April 2019 - Teenage sleuth

memorandum

A young amateur detective named Albert Hartley wrote to the Mayor and City Council in 1894:

Your petitioner respectfully represents, that he is 18 years of age and is engaged in running an elevator for a living; that on the morning of October 4th 1894 he learned that one Bridwell had been murdered by an unknown person at the corner of Main and South 3rd streets in Seattle in a saloon and that for the purpose of procuring information concerning the murdered and to affect the arrest of such murdered a reward had been offered by the chief of police of Seattle in the sum of Two hundred and fifty dollars; that by reason of said reward petitioner made it his business to examine persons of suspicious character and particularly persons of unknown character in the Bay View House on West St.; that petitioner left his work at the elevator during October 4th 1894 for the purpose of ascertaining whether or not a certain person then at the Bay View House was the murderer of said Bridwell and that petitioner by reason of such investigation, came to the conclusion that an unknown person then staying at said Bay View House was the murderer; petitioner not being an officer of the law and not being strong physically notified and informed the officer of the city, to-wit: Dective [sic] Cudihee of all the facts then in his possession and known to him concerning said person suspected by petitioner, and said Cudihee thereupon as an officer of the city, upon the information furnished him by petitioner, immediately arrested said person pointed out by petitioner, who then gave his name as Thomas Blanck, and said Blanck was thereafter convicted of the murder of said Bridwell in the Superior Court of King County and sentenced to be hanged; that petitioner has been advised that upon a strict technicality the city might defeat all claim for reward, and petitioner submits to this honorable body whether or not he should not in some manner be rewarded for the efforts he put forth to effect the capture of said Blanck, and therefore requests that your honorable body will allow him such portion of said reward as may be deemed just and equitable under all the circumstances; petitioner files herewith a petition of many taxpayers and leading citizens urging that the reward be paid.  
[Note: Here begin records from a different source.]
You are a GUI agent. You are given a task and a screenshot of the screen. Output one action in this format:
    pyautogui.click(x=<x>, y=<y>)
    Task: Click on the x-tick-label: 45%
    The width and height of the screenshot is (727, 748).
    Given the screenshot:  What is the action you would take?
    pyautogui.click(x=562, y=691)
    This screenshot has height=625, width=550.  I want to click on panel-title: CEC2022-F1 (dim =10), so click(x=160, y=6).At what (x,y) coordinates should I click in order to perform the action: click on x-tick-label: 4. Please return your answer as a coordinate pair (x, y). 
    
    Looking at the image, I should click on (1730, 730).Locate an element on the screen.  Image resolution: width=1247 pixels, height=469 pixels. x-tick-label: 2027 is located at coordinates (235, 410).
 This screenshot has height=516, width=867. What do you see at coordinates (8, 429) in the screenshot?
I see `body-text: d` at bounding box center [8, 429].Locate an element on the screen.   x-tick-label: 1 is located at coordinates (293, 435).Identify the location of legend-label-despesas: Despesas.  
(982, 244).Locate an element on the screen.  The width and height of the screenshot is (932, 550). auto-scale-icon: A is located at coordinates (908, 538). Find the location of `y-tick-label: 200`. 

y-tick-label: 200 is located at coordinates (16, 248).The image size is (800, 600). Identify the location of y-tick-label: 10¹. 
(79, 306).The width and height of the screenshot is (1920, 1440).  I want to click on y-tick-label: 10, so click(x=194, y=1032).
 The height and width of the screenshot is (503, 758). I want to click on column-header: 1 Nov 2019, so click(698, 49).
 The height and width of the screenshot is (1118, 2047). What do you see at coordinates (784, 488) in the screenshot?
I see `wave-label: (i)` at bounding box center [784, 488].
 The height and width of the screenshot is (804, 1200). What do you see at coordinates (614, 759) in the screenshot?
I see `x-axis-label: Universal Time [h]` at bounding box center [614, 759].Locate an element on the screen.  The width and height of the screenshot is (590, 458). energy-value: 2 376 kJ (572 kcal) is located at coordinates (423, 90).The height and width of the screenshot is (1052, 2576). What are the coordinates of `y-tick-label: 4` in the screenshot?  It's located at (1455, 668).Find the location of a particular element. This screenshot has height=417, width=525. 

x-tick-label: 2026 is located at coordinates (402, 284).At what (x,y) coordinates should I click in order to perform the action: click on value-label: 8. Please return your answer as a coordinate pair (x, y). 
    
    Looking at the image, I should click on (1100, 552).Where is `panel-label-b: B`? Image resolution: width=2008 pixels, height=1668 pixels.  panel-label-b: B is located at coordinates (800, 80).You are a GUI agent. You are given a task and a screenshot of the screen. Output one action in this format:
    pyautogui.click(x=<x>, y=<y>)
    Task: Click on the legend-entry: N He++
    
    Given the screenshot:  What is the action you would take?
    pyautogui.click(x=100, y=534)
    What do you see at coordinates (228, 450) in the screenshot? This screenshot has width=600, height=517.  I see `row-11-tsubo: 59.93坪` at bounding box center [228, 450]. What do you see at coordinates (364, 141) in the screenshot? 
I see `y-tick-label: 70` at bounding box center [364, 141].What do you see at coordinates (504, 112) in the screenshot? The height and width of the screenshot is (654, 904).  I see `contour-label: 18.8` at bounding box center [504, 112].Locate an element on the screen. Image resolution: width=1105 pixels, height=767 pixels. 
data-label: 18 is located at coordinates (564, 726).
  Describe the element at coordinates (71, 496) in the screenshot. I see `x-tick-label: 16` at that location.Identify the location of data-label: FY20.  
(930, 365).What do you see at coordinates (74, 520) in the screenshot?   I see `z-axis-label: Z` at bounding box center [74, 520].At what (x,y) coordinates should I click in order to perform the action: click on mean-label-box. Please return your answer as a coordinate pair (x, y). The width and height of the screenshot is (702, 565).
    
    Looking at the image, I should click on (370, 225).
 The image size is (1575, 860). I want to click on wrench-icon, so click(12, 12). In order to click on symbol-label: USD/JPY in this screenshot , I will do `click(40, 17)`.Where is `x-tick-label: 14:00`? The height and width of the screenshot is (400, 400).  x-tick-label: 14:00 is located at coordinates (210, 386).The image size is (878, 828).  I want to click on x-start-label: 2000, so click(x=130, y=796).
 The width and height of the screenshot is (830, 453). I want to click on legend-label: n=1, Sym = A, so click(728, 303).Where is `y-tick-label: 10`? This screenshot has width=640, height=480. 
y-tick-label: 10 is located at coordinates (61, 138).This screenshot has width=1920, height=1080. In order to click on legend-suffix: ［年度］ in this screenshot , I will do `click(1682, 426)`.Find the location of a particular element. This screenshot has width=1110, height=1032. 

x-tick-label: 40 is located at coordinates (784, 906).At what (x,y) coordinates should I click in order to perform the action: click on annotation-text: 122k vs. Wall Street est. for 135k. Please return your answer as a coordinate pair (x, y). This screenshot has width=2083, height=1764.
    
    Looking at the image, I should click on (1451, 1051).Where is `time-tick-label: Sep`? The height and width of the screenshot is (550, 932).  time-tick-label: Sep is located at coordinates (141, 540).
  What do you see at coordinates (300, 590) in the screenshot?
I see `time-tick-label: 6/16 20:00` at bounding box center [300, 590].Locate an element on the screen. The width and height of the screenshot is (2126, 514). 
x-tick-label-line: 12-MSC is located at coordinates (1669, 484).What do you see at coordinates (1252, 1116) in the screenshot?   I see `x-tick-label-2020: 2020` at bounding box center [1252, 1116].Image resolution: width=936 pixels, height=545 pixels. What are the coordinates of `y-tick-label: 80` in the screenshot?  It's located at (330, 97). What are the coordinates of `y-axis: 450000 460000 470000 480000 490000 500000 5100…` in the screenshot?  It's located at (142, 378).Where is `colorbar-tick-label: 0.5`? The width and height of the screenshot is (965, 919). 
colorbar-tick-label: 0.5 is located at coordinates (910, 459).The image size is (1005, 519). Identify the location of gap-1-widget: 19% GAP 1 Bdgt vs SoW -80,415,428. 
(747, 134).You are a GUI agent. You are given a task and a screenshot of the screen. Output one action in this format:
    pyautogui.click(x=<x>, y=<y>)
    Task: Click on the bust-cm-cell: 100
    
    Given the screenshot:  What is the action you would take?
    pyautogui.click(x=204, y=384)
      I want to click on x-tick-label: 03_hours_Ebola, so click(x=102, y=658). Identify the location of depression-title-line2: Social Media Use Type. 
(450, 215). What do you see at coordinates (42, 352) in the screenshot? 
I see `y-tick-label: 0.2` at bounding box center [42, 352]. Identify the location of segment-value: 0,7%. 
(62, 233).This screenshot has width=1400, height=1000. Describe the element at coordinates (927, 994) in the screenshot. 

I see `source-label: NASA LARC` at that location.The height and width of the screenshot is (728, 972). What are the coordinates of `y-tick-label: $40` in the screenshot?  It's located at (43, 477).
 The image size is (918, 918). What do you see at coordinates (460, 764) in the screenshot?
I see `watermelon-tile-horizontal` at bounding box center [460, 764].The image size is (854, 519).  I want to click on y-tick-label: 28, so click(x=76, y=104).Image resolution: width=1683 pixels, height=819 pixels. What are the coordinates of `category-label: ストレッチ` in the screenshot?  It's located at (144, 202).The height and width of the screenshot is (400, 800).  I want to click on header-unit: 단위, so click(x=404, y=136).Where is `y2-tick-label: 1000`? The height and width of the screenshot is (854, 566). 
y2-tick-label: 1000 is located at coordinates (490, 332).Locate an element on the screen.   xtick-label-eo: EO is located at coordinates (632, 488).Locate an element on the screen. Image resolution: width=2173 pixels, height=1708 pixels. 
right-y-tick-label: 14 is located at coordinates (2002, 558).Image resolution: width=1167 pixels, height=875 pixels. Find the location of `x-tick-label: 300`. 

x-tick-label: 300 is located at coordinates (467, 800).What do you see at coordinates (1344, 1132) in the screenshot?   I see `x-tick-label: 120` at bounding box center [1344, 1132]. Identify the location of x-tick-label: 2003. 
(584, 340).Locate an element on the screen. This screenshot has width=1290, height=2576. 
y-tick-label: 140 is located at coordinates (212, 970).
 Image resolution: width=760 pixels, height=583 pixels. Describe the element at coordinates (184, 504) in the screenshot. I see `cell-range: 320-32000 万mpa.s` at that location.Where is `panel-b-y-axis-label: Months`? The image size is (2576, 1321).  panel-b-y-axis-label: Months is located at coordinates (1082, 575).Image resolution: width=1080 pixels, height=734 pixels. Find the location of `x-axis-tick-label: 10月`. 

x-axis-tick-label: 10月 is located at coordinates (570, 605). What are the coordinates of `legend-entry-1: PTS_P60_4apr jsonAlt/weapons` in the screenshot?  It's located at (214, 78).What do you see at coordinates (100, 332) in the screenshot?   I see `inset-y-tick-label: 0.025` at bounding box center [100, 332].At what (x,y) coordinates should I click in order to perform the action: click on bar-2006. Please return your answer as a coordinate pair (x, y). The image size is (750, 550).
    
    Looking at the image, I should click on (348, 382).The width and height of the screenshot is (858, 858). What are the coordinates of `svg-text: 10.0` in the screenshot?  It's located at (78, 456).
A petition signed by about 80 people was indeed attached, asking the council to give Hartley at least a portion of the reward.

Discussion ensued within the two chambers of the bicameral city council. Members of the Board of Aldermen suggested that "a proper adjustment of the matter would be an equal division among all three taking part in the capture - Hartley Cudihee and Corbett." (Corbett was a second police officer involved in the arrest.) However, the City Comptroller noted that the city charter prohibited members of the police force from collecting rewards for work done in the line of duty.

The Claims Committee of the House of Delegates reiterated the charter prohibition on police officers receiving any reward, even though Cudihee and Corbett "exhibited a great deal of courage in the performance of this duty, and that they, if any one, would be entitled to the reward." Given that the payment was "for the capture of the murdered, and not for information leading to apprehension," they recommended no reward be given and that the petition be rejected.

However, two weeks later they apparently had a change of heart and recommended that "an award of $25.00 be given young Hartley providing we have assurance that this full amount will go to A.L. Hartley if appropriated." Ordinance 3710 authorized the payment.